We all know how necessary data is and even more so «good data» to be able to exercise the cool task of Data Science. In my case, one of the recurring tasks to obtain that data is the scraping of websites to be able to then analyze the data or generate and automate tasks of my day-to-day.
We are going to expose here two use cases that can occur in this type of website, let’s start with the first in this first part:
1. In search of the lost .json.
As we said this type of website, when making a “request” provides us with an Html code that has nothing to do with what is shown on the web of our browser. For example, if we enter this website of calls for aid and financing of entrepreneurship projects of Banco Santander (https://www.santanderx.com/calls) there are a lot of data on calls that would be great to collect and be able to analyze to study where it puts its efforts in supporting university entrepreneurship. It would be great to connect and get the html that provides us with the tags where to extract the data, but in doing so… disappointment… shows us a «skeletal» Html.
To check it out, I use a very interesting feature in Firefox’s «Inspect» functionality. This is the Firefox Network analysis, which basically tells us the process of loading the different functions and data from the server to the browser.
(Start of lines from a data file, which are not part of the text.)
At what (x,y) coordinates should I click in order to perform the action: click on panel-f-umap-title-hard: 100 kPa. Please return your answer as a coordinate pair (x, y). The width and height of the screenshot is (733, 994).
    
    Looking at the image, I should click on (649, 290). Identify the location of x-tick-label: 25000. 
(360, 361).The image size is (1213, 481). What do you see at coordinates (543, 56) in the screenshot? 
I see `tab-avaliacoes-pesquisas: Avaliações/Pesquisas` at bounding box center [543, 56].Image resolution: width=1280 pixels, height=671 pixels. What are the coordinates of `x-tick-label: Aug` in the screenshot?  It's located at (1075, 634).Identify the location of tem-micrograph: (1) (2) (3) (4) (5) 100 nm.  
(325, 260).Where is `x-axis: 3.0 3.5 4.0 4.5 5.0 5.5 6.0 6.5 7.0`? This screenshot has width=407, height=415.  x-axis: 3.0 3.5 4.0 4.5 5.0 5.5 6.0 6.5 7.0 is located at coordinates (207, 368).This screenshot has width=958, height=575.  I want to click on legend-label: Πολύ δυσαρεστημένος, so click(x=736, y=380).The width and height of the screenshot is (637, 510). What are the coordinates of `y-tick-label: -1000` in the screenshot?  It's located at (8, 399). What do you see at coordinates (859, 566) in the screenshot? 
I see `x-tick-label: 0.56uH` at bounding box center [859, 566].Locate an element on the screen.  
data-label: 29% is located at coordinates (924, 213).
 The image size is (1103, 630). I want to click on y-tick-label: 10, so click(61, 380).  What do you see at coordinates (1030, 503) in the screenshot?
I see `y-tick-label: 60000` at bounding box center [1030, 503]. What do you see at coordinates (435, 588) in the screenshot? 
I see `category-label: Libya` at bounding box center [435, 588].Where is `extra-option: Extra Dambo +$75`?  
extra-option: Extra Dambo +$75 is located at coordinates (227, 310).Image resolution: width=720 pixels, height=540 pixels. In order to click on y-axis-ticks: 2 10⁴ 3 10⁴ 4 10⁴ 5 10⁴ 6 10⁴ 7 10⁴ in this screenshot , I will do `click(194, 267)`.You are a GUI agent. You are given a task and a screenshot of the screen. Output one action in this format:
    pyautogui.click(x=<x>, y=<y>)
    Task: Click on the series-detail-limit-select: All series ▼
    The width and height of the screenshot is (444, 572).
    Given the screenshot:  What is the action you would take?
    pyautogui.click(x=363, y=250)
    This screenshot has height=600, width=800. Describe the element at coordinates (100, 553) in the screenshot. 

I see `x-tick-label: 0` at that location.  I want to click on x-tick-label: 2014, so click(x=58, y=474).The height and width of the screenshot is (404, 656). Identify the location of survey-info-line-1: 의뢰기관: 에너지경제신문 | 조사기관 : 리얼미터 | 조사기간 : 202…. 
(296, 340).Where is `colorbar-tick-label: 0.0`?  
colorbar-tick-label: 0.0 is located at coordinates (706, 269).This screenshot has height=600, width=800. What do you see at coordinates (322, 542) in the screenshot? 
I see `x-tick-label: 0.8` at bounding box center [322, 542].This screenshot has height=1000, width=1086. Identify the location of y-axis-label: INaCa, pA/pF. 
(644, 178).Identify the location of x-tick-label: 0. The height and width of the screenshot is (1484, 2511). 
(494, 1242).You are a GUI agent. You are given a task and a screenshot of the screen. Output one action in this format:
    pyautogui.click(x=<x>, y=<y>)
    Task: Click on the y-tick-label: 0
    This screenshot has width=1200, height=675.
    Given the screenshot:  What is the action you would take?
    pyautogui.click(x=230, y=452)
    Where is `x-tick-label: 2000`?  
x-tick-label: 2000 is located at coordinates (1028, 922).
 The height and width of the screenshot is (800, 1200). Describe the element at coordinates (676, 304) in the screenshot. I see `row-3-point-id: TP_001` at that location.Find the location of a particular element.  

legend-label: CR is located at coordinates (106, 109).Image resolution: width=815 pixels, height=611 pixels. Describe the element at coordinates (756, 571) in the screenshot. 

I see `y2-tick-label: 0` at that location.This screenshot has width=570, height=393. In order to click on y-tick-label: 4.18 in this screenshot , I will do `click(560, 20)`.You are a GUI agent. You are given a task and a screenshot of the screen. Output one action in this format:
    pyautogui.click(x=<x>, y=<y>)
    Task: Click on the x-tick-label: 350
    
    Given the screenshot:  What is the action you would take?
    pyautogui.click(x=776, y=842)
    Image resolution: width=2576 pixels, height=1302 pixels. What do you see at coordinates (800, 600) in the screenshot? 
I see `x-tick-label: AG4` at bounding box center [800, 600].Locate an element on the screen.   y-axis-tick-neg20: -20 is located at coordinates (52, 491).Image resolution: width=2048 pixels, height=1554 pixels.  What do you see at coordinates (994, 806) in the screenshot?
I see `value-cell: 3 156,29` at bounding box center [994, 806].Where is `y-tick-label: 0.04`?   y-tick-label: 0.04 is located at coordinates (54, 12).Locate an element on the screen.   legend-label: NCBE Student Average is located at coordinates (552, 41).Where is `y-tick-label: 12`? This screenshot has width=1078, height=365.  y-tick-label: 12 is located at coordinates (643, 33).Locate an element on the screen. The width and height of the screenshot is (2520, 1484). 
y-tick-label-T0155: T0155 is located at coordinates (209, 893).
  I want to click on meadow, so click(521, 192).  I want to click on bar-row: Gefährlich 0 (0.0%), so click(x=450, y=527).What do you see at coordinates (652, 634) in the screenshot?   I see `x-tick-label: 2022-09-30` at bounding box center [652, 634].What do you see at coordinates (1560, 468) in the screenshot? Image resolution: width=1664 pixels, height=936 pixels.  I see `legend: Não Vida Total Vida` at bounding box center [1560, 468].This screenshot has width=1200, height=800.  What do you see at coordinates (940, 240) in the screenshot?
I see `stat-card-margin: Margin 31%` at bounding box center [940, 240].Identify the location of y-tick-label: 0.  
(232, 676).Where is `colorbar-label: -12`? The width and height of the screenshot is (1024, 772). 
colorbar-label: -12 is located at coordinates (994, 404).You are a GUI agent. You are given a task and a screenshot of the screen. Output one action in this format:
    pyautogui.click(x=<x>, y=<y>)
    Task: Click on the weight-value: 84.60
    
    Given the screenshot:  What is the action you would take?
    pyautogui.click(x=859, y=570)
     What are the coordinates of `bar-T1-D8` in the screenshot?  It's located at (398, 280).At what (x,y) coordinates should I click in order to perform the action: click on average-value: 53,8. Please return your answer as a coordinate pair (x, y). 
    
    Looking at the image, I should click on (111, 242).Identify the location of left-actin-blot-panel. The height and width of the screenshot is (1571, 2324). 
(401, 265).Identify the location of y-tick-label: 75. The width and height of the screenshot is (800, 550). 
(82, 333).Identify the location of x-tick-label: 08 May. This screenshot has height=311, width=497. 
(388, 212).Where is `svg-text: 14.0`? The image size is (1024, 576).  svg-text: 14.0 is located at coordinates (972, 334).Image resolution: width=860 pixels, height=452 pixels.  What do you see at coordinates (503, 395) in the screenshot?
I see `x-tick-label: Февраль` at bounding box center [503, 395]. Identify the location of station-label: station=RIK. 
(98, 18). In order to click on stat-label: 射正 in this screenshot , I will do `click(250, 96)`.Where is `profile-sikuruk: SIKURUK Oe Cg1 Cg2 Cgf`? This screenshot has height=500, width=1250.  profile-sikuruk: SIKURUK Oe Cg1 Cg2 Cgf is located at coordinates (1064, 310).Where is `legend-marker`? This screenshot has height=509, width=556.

When reloading the web, it generates the entire process of requesting data and code to the server that will show us successively:
Here, we must look at how it requests the data, in this case, it shows us two .json files that the server seems to return with the call and event data that is displayed in the browser. If we copy that url (right button above) and put it in the browser… voila! We obtain the complete data of the 6 calls that appear in the first place of the cover.
But we must notice that it tells us that there are a total of 600 calls, so we can play with the api rest (url) so as not to limit the number to 6 and thus obtain the complete data: https://api-manager.universia.net/santanderx-core/api/calls/find?offset=0&limit=6, we will change the 6 by 600 and we will obtain the .json with all the data of the calls that interest us. In the same way, we can do with the other url for events.
From here, we only have to treat the json in Python and import it to Pandas to work on the analysis of the data.
In my Github repository, I leave the Jupyter of data extraction and analysis if you want to dig a little deeper.